← Back to context

Comment by Y-bar

6 hours ago

We stopped having this problem over ten years ago when spec 1.1 was implemented. Why are people still harking on about it?

A new spec version doesn’t mean we stop having the problem.

E.g. kubernetes wrote about solving this only five months ago[1] and by moving from yaml to kyaml, a yaml subset.

[1]: https://kubernetes.io/blog/2025/07/28/kubernetes-v1-34-sneak...

  • The 1.1 spec was released about _twenty_ years ago, I explicitly used the word _implemented_ for a reason. As in: Our Yaml lib vendor had begun officially supporting that version more than ten years ago.

Because there's a metric ton of software out there that was built once upon a time and then that bit was never updated. I've seen this issue out in the wild across more industries than I can count.

  • I’m not here clanking down on Java for lacking Lambda features, the problem is that I did not update my Java environment past the 2014 version, not a problem with Java.

    • I think this mixes up two separate things. If you're working with Java, it's conceivable that you could probably update with some effort. If you're an aerospace engineer using software that was certified decades ago for an exorbitant amount of money, it's never going to happen. Swap for nearly any industry of your liking, since most of the world runs on legacy software by definition. A very large number of people running into issues like these are not in a position where they could solve the problem even if they wanted to.

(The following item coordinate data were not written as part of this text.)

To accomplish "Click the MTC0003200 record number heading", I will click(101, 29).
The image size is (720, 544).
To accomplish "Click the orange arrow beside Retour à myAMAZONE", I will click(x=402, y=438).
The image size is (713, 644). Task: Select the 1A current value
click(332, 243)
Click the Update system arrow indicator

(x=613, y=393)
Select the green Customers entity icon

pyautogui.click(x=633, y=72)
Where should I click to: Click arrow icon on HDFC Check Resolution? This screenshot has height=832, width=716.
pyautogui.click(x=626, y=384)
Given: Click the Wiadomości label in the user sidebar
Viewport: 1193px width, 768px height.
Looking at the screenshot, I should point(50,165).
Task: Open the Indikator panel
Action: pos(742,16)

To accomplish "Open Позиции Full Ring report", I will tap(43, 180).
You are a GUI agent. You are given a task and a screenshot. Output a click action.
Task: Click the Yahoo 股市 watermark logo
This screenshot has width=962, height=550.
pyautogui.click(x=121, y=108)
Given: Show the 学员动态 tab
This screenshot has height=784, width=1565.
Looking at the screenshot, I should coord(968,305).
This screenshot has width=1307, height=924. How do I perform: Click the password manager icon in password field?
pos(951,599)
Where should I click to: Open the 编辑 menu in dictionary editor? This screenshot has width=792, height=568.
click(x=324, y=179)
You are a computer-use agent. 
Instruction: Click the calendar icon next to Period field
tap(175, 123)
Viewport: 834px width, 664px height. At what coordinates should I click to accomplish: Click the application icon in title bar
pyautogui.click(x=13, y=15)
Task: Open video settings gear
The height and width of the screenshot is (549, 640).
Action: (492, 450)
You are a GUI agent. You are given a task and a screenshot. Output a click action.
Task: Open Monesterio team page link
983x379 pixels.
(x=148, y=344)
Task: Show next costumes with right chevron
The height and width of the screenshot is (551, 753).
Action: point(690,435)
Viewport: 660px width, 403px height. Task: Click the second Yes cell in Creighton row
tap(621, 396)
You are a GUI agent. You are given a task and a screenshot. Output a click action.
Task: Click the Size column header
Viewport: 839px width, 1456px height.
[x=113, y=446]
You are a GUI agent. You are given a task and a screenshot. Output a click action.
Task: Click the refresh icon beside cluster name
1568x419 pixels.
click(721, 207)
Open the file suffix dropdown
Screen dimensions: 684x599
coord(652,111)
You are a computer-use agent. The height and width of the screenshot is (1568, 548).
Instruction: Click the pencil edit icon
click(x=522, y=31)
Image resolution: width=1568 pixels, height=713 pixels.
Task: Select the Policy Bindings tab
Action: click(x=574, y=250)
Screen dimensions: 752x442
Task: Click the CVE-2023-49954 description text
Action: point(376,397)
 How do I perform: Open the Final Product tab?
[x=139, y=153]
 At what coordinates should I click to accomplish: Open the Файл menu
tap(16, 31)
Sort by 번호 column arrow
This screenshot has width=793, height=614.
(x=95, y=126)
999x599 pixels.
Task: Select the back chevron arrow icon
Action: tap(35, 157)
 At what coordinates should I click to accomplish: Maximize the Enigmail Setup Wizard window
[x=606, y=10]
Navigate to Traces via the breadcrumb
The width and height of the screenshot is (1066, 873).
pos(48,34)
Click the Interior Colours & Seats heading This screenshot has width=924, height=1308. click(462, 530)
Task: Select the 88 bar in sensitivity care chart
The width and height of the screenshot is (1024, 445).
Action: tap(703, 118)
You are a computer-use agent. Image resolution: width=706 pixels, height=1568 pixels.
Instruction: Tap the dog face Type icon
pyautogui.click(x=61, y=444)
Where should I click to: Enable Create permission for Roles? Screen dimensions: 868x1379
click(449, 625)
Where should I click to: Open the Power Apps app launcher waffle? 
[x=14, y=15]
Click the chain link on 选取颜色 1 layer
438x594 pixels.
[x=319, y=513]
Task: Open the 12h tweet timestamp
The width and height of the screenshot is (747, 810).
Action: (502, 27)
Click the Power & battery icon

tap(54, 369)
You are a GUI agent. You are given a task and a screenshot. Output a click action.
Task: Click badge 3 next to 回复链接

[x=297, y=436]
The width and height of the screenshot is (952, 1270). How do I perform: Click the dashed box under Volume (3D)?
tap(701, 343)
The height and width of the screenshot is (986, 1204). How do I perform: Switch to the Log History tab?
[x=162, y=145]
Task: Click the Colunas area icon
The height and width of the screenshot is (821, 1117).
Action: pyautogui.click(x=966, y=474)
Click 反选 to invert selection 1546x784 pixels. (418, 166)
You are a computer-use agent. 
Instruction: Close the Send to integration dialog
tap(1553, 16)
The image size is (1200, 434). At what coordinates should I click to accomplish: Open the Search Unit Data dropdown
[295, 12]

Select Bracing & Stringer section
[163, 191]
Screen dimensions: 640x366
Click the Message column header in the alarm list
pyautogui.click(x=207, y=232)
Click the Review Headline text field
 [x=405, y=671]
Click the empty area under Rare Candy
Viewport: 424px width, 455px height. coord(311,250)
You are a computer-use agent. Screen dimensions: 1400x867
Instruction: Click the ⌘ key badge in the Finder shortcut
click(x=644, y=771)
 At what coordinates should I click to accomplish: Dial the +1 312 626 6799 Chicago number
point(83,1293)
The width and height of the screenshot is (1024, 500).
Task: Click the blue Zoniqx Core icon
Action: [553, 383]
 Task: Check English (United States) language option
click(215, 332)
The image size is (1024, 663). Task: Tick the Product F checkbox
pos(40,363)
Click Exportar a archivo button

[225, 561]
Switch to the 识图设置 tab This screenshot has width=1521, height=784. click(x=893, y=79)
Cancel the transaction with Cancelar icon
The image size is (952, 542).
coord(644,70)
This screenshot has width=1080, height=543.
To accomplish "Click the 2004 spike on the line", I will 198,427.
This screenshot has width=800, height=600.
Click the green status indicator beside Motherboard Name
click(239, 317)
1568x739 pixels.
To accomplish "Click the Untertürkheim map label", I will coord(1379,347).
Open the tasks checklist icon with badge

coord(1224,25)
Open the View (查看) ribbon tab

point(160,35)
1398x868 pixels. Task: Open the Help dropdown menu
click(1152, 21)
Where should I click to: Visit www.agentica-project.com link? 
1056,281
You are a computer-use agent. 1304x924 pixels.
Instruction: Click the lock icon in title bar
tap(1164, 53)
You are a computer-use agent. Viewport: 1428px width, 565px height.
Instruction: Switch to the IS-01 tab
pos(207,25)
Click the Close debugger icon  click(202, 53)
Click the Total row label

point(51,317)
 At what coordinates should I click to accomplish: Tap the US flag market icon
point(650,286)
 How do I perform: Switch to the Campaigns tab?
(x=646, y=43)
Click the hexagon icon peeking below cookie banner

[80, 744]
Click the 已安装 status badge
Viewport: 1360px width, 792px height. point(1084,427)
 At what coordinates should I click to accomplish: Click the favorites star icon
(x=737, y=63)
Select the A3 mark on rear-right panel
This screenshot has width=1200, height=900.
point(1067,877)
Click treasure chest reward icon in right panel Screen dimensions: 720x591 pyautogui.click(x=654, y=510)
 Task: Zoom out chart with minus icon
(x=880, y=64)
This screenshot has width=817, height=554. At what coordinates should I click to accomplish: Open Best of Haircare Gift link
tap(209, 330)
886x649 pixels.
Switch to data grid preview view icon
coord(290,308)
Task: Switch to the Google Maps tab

Now add brackets and end-tags, I'll reconsider. ;)

  • Brackets works fine:

        Roles: [editor, product_manager]
    

    End tags, that I’m not sure what that is. But three dashes is part of the spec to delineate sections:

        something:
            setting: true
        ---
        another:
            thing: false

Because once a technology develops a reputation for having a problem it's practically impossible to rehabilitate it.